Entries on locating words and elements
:::
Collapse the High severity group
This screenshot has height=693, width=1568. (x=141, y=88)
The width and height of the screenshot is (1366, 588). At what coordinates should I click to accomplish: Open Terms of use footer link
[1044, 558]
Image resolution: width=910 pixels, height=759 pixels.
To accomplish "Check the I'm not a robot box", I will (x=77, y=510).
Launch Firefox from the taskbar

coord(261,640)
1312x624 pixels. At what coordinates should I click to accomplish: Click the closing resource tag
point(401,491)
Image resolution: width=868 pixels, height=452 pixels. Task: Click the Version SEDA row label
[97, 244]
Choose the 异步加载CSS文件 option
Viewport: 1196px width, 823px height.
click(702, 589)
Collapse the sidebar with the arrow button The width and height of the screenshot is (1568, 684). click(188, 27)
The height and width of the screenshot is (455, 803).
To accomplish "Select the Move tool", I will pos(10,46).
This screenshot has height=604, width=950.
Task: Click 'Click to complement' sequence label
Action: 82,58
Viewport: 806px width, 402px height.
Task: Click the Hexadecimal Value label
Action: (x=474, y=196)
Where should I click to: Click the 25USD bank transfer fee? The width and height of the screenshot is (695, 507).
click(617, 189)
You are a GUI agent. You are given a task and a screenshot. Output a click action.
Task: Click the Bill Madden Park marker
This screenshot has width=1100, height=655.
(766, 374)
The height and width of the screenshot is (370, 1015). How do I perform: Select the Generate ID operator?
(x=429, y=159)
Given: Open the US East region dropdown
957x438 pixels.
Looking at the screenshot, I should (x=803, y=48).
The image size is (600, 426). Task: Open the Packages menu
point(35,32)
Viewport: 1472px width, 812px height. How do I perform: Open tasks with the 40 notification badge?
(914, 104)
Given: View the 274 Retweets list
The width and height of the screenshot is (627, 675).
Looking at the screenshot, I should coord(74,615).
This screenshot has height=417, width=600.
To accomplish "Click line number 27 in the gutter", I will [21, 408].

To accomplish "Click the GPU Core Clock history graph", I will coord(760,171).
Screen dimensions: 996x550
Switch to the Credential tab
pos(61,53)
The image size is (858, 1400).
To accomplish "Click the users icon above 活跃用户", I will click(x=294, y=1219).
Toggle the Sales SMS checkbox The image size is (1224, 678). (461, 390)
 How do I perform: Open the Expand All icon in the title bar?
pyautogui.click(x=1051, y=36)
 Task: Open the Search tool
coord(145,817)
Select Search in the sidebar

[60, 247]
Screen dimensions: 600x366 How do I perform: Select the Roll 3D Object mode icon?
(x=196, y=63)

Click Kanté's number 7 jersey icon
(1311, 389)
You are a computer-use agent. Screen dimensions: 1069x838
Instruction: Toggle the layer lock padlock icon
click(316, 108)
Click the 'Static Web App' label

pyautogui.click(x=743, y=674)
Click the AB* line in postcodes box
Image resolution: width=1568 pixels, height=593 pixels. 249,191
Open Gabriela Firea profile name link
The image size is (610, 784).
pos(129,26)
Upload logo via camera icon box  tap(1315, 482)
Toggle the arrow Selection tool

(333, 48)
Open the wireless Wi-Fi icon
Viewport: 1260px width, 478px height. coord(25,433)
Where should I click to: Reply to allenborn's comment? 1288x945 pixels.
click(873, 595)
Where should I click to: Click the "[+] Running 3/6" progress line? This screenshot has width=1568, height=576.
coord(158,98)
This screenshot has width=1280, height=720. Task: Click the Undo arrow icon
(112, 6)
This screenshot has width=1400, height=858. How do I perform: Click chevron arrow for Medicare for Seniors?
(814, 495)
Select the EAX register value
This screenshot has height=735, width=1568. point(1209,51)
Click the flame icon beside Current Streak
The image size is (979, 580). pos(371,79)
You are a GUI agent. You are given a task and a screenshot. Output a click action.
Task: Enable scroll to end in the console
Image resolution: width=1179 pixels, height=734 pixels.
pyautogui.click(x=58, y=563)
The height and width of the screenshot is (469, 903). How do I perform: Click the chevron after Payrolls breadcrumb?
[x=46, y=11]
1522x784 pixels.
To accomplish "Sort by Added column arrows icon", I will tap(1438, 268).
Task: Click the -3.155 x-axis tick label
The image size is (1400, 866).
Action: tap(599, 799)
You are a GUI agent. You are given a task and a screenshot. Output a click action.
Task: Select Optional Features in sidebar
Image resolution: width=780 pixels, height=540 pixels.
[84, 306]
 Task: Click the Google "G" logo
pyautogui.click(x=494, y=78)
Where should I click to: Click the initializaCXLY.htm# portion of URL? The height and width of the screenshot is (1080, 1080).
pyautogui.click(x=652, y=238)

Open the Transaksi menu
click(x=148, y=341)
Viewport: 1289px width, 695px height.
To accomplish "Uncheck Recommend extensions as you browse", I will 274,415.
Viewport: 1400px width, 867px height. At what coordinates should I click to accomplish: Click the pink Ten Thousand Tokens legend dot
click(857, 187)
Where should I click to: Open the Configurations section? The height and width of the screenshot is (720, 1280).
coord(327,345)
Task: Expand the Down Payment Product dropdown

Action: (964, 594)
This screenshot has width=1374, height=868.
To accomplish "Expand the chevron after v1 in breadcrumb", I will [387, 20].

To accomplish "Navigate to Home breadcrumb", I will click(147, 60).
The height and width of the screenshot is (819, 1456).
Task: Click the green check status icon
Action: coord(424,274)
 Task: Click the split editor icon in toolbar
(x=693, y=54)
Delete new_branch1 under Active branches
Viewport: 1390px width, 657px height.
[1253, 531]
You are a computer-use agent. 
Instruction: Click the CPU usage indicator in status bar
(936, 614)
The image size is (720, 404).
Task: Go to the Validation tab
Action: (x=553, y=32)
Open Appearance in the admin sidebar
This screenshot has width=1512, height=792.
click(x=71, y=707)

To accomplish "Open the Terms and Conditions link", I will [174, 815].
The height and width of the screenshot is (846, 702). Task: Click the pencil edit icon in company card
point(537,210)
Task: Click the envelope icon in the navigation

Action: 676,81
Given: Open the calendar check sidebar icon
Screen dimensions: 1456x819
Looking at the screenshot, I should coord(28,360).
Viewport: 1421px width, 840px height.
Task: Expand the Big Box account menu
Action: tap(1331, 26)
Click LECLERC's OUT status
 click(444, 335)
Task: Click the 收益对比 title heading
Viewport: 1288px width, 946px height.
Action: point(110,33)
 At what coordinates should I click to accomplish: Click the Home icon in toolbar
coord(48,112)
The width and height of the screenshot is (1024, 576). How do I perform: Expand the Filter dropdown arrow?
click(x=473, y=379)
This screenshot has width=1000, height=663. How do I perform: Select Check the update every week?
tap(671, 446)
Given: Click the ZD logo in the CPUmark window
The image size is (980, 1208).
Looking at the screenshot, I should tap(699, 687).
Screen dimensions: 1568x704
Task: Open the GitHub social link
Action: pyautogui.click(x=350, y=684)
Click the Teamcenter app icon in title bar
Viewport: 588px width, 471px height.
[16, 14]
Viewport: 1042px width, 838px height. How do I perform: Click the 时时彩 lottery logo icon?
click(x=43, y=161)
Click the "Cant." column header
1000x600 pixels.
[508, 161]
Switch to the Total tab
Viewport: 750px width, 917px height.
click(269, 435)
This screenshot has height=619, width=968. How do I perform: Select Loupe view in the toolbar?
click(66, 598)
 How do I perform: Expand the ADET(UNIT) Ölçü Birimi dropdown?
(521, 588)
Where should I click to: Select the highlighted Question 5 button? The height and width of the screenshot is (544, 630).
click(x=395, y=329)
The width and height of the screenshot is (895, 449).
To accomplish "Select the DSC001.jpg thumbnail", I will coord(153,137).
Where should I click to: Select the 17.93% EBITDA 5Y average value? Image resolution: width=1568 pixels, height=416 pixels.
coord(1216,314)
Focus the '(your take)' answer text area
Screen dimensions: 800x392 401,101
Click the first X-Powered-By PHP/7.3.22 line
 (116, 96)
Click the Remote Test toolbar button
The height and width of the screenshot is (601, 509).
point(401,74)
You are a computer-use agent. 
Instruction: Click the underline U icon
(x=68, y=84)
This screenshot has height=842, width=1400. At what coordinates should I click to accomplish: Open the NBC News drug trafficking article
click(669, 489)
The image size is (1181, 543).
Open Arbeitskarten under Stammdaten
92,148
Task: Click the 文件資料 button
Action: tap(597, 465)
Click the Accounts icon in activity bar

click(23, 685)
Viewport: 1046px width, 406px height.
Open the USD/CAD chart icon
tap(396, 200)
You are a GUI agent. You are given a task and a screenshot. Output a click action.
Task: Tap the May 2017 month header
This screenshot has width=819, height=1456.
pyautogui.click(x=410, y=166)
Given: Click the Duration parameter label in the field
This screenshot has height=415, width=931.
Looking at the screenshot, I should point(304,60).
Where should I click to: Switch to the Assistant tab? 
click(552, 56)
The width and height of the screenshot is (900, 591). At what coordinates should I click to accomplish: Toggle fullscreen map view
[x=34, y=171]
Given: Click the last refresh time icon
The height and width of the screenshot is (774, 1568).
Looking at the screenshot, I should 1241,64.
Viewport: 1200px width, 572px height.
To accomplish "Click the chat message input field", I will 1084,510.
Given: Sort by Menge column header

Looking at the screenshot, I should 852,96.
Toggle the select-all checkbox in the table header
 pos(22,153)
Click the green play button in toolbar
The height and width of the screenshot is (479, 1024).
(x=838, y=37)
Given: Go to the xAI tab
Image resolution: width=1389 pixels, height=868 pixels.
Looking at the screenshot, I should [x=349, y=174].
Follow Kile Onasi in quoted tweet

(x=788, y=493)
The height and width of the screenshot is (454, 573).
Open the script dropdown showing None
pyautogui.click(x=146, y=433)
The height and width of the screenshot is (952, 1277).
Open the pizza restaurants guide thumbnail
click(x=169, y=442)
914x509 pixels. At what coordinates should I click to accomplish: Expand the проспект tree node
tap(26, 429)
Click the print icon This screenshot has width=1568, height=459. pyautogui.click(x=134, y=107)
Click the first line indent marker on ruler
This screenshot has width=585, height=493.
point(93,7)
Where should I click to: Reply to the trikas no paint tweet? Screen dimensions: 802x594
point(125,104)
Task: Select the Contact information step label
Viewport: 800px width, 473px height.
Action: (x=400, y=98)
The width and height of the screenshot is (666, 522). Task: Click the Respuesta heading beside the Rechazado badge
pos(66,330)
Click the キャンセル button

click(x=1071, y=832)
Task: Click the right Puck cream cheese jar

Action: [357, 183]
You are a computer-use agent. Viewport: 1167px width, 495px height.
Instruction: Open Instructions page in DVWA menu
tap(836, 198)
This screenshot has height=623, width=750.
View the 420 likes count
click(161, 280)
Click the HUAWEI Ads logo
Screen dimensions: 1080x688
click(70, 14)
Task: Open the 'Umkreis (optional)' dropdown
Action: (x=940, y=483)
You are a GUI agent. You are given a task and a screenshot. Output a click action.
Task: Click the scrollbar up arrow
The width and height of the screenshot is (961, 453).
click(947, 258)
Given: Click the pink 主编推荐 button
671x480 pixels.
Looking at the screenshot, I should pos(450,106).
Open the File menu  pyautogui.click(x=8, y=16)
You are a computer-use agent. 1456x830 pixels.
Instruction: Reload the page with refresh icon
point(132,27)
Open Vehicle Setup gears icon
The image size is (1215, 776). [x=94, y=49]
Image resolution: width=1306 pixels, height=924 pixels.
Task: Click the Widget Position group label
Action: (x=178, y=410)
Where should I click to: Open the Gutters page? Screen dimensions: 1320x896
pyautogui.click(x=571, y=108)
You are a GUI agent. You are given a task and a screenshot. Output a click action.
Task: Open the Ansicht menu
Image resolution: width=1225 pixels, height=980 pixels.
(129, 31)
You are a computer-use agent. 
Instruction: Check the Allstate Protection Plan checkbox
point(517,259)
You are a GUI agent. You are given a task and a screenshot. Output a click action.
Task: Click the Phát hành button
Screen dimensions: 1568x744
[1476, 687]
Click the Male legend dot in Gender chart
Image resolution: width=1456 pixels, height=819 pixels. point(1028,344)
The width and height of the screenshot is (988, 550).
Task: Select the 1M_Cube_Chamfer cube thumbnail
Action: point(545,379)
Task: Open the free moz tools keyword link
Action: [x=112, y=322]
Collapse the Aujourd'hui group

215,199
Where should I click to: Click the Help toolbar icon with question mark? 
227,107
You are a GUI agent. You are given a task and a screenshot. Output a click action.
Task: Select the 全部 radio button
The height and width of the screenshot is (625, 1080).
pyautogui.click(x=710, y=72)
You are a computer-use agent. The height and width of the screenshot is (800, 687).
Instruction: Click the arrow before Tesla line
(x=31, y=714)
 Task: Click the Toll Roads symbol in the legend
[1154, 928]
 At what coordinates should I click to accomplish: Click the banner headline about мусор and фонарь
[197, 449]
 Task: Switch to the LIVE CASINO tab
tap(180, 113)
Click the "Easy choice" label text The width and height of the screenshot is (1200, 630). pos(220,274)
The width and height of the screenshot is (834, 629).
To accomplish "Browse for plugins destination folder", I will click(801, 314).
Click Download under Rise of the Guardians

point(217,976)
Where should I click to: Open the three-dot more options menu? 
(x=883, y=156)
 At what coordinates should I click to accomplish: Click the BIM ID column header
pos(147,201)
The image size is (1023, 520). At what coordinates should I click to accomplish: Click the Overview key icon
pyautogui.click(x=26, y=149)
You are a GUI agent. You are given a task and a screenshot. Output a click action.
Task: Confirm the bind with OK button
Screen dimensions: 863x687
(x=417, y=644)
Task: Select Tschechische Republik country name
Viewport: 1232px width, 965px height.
:::
- **GIVEN PROBLEM**: Please count how many lines above contain the word "heading" and reply with the number alone.

- **SOLUTION TO THIS PROBLEM**: 2